Schädlings- und Krankheitsbekämpfung. Zu den häufigsten Mangokrankheiten zählen Anthraknose, Echter Mehltau und Gummifluss. Medikamente können zur Vorbeugung oder Bekämpfung vor bzw. im Frühstadium der Krankheit eingesetzt werden. Gegen Anthraknose eignen sich 80%iges Mancozeb WP in einer 400- bis 600-fachen Konzentration, 70%iges Thiophanat-methyl WP in einer 1000- bis 1500-fachen Konzentration, 50%iges Benomyl WP in einer 800- bis 1000-fachen Konzentration oder 25%iges Mancozeb EC in einer 2000- bis 3000-fachen Konzentration. Gegen Echten Mehltau können 20%iges Triadimefon EC in einer 800-fachen Konzentration oder 15%iges Triadimefon WP in einer 500-fachen Konzentration verwendet werden. Bei Gummifluss kann die befallene Stelle mit einem Messer ausgeschnitten und die Wunde anschließend mit einem Wundheilungs- und Korrosionsschutzfilm versiegelt werden. Regelmäßig einen neuen Hochlipidfilm auftragen und 70%iges Thiophanat-methyl WP in einer 800-fachen Konzentration aufsprühen.
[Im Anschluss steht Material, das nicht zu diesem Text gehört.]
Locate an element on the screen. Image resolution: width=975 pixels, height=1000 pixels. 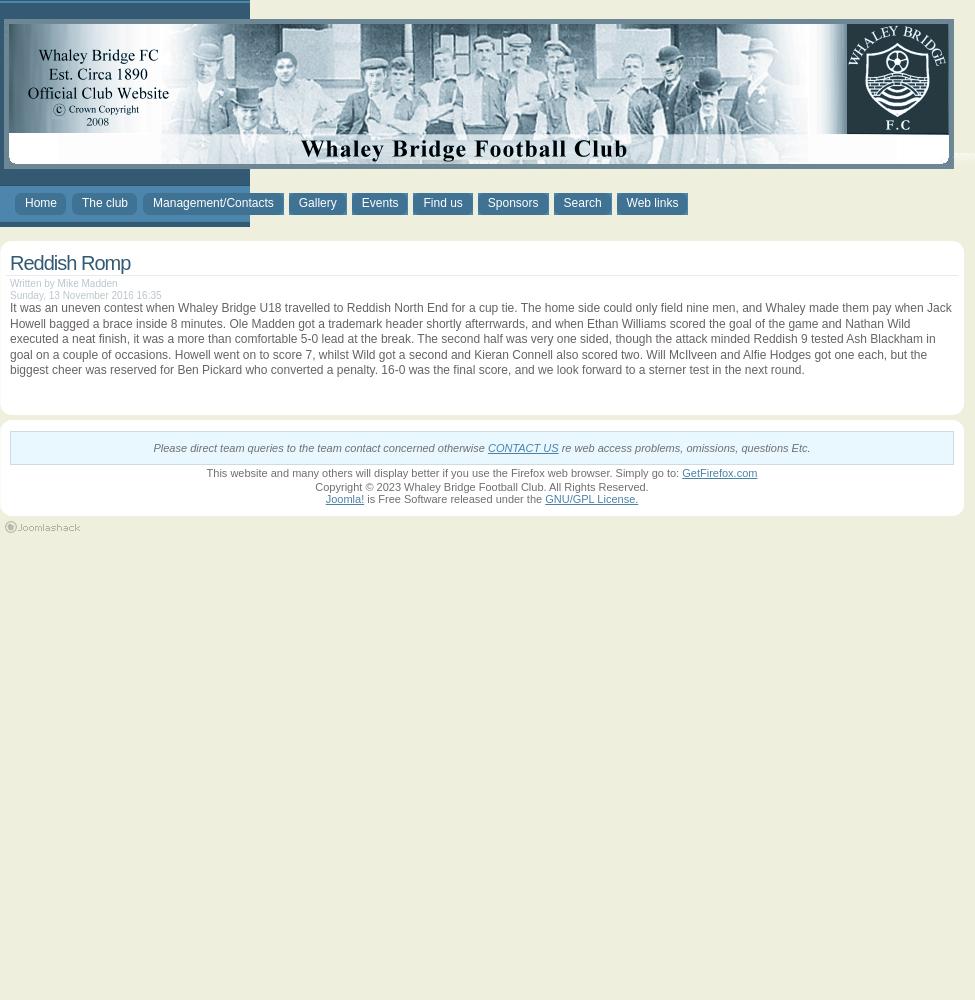
'It was an uneven contest when Whaley Bridge U18 travelled to Reddish North End for a cup tie.



The home side could only field nine men, and Whaley made them pay when Jack Howell bagged a brace inside 8 minutes. Ole Madden got a trademark header shortly afterrwards, and when Ethan Williams scored the goal of the game and Nathan Wild executed a neat finish, it was a more than comfortable 5-0 lead at the break. The second half was very one sided, though the attack minded Reddish 9 tested Ash Blackham in goal on a couple of occasions. Howell went on to score 7, whilst Wild got a second and Kieran Connell also scored two. Will McIlveen and Alfie Hodges got one each, but the biggest cheer was reserved for Ben Pickard who converted a penalty. 16-0 was the final score, and we look forward to a sterner test in the next round.' is located at coordinates (480, 338).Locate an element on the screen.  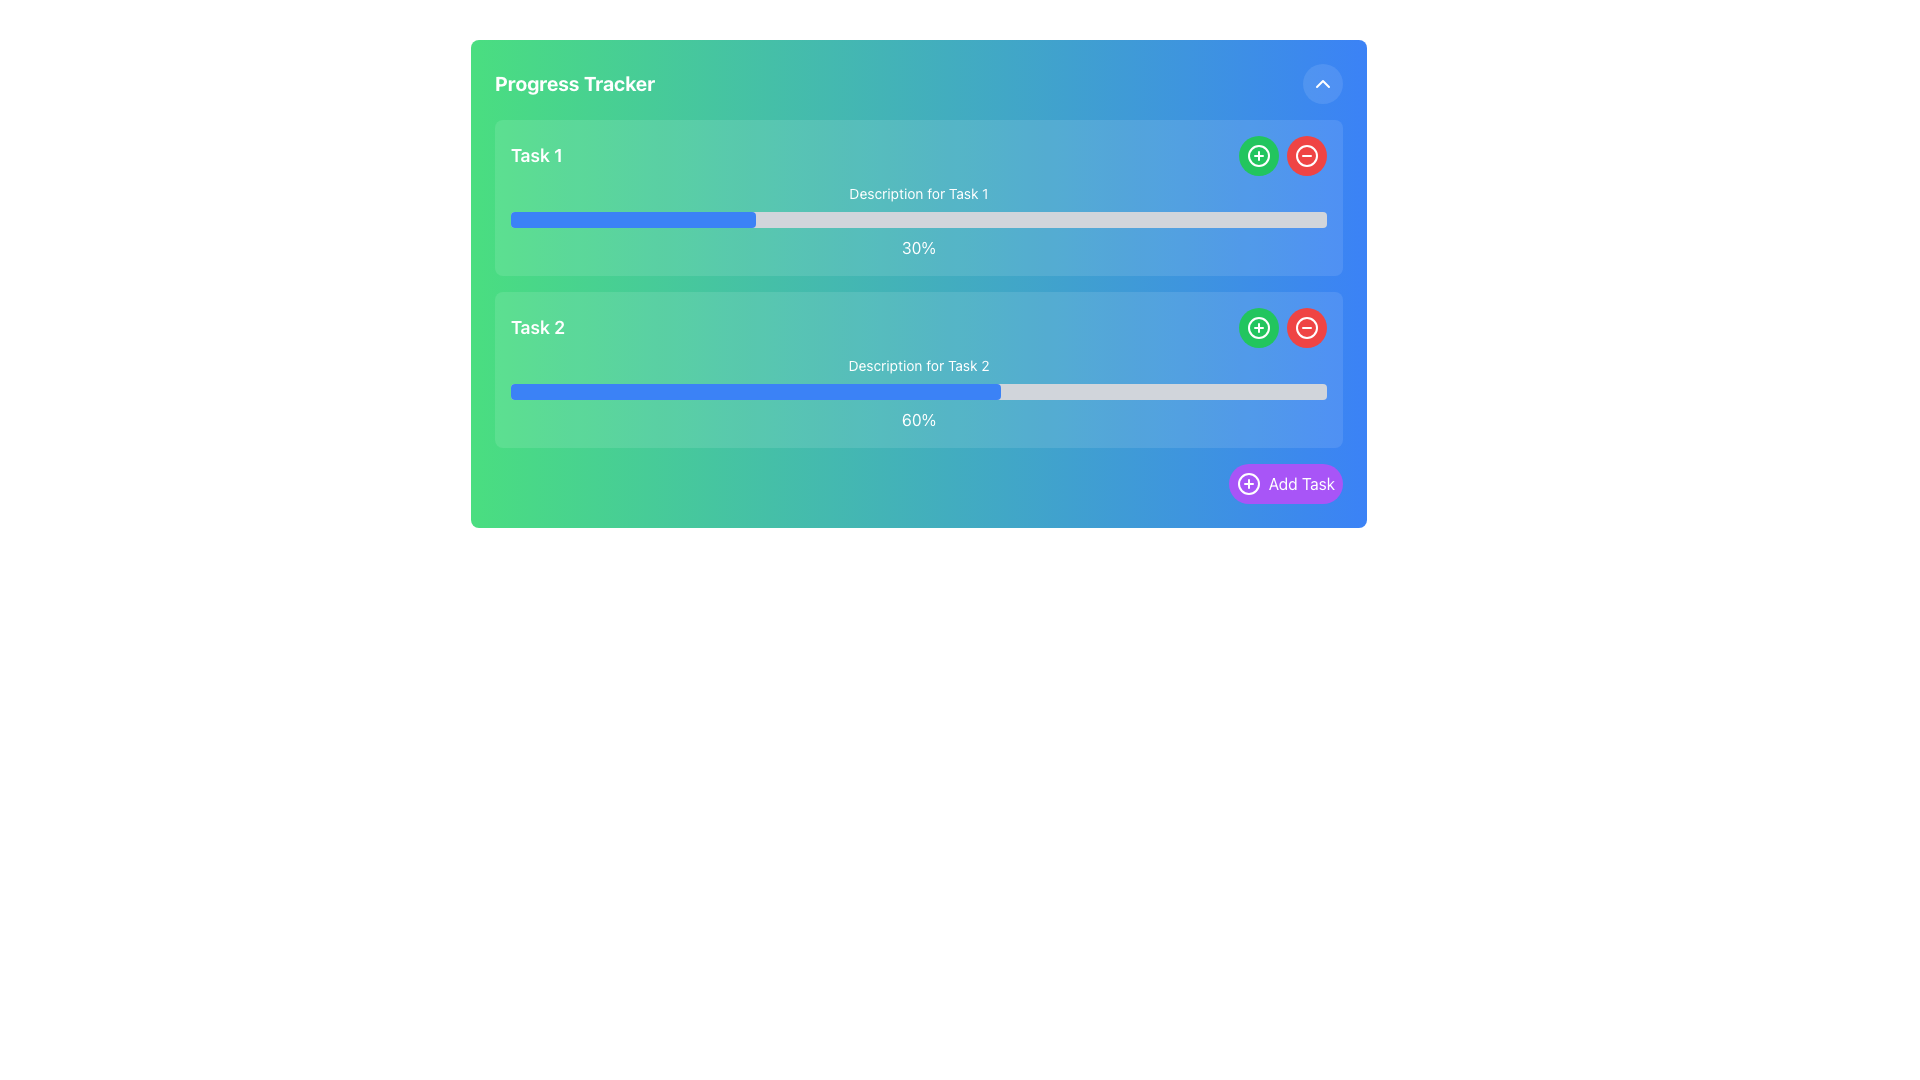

Zu den Hauptschädlingen zählen Nachtfalter, Zikaden, Holzwürmer und kleine Fruchtfliegen. Neben landwirtschaftlichen und biologischen Bekämpfungsmethoden kann, sobald die jungen Triebe oder Blütenstände 1 bis 3 Zentimeter lang sind, eine 90%ige Carbaryl-Kristalllösung in 1000-facher Konzentration zur Vorbeugung und Bekämpfung eingesetzt werden. Sprühen Sie alle 7 bis 10 Tage und wiederholen Sie diesen Vorgang 2 bis 3 Mal. Gegen Holzwürmer kann eine 30%ige Carbaryl-Emulsionslösung in 80- bis 100-facher Konzentration in die Bohrlöcher injiziert und diese anschließend verschlossen werden. Kleine Fruchtfliegen lassen sich mit Methyleugenol fangen und abtöten. Dazu werden kleine, quadratische Stücke Zuckerrohrfaserplatten, getränkt mit Methyleugenol und einer 3%igen Malathion-Lösung, an die Bäume gehängt.